** Data supplied **

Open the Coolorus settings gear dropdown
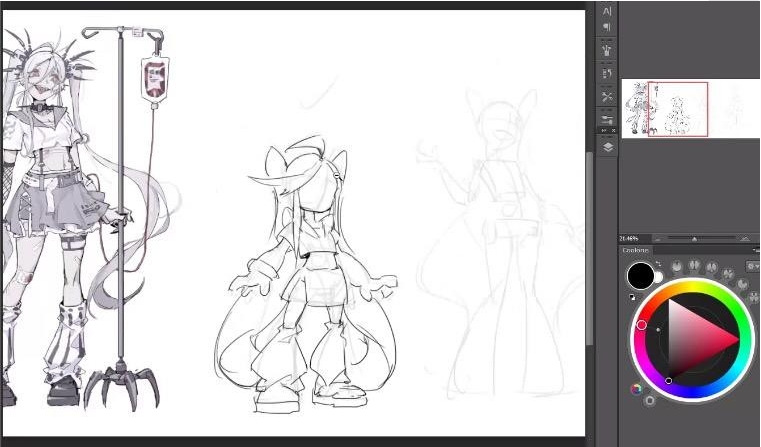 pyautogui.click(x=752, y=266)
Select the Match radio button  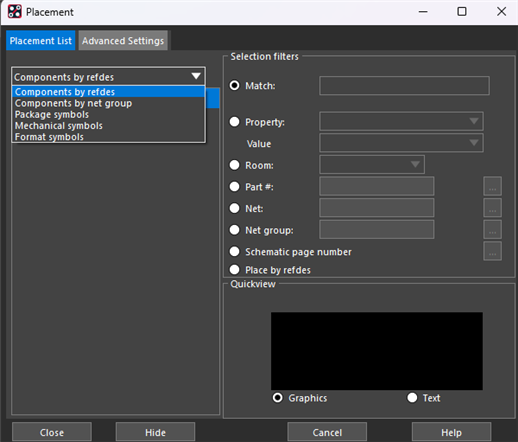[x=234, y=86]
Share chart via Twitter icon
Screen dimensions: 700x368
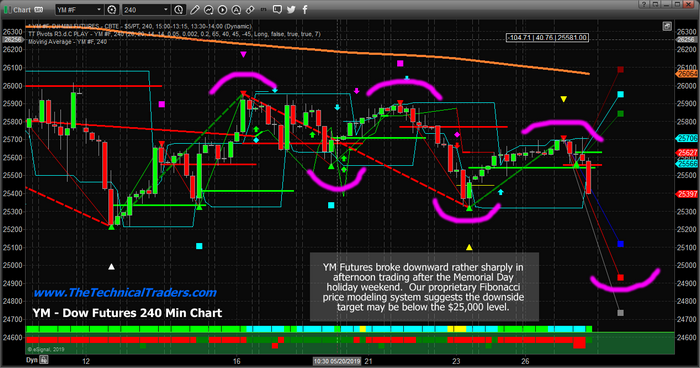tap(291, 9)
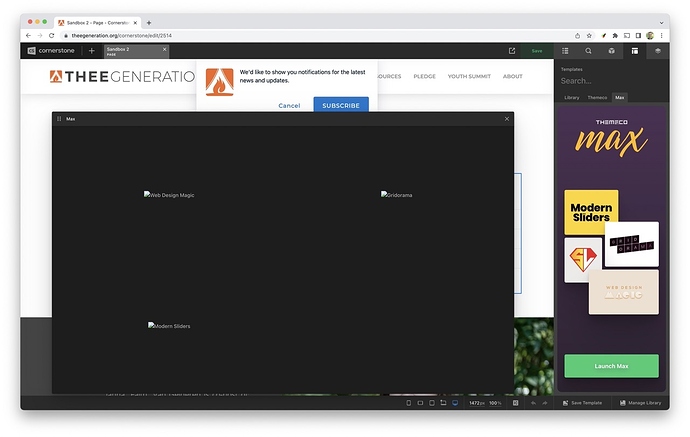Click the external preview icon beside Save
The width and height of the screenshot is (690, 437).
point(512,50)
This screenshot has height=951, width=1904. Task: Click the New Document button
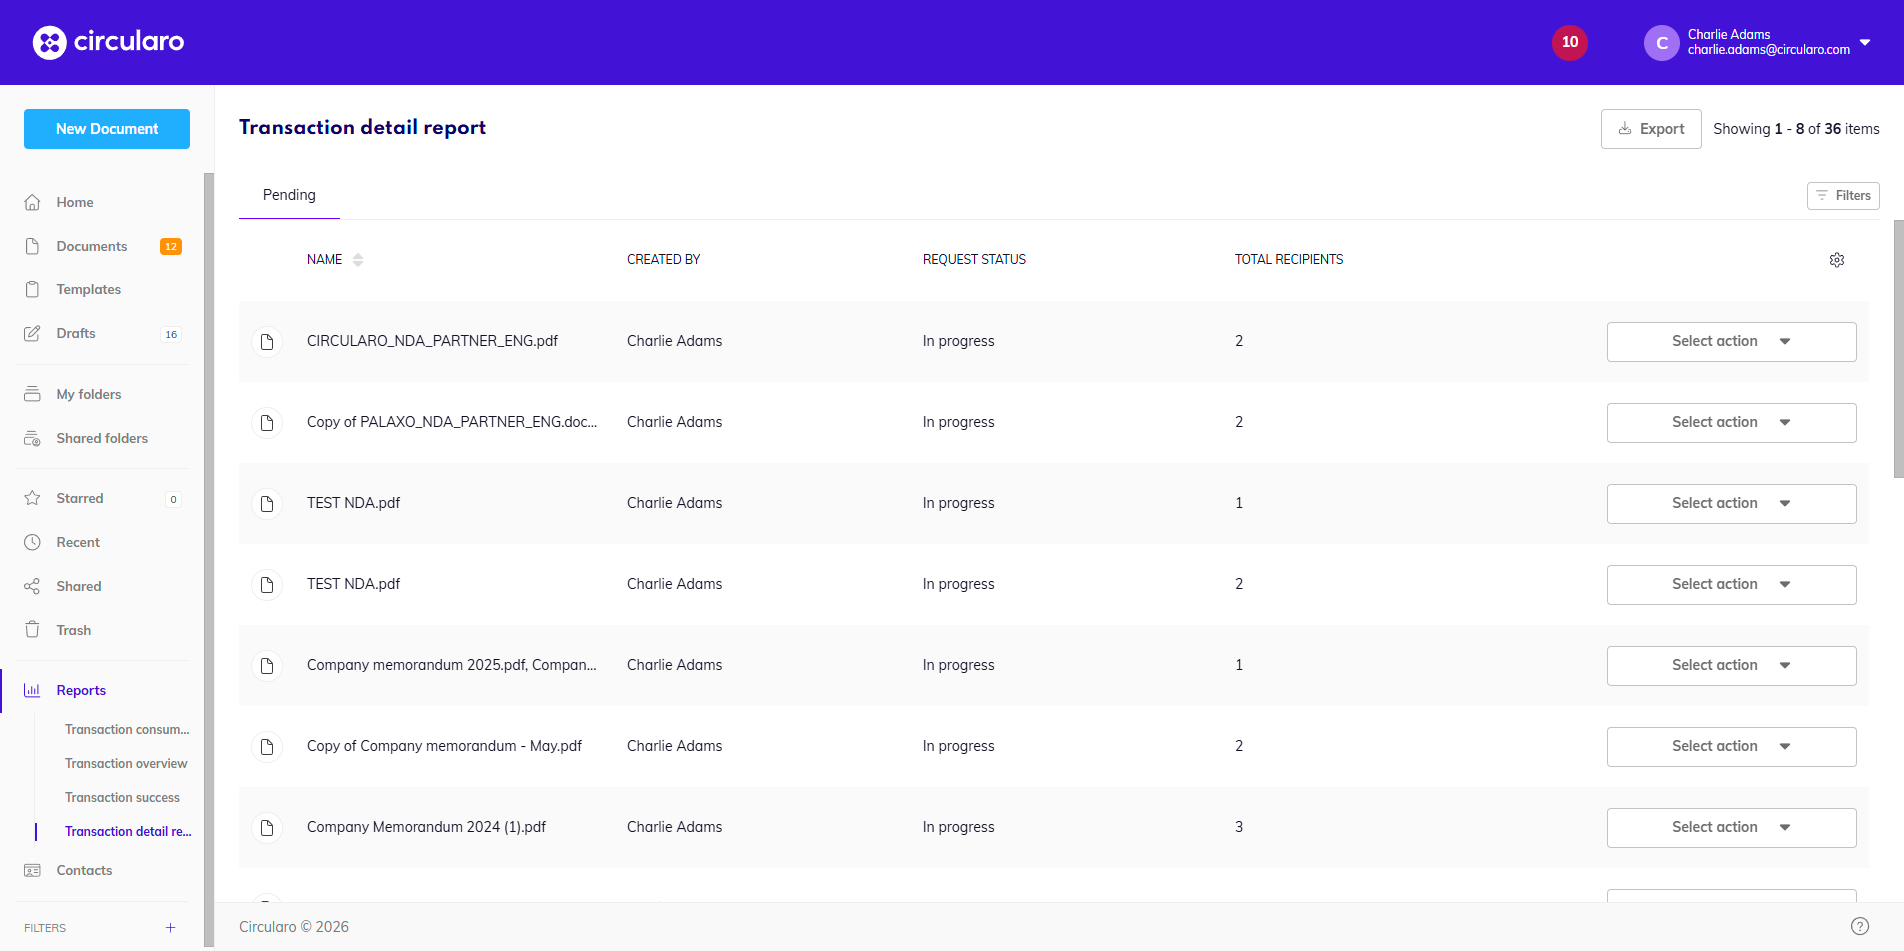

** What to do **
Look above for the line containing "Screen dimensions: 700x368"; output that line and all lines after it through the last one exactly, without the pictures.

** Output **
Screen dimensions: 700x368
tap(291, 9)
Click the external preview icon beside Save
The width and height of the screenshot is (690, 437).
point(512,50)
This screenshot has height=951, width=1904. Task: Click the New Document button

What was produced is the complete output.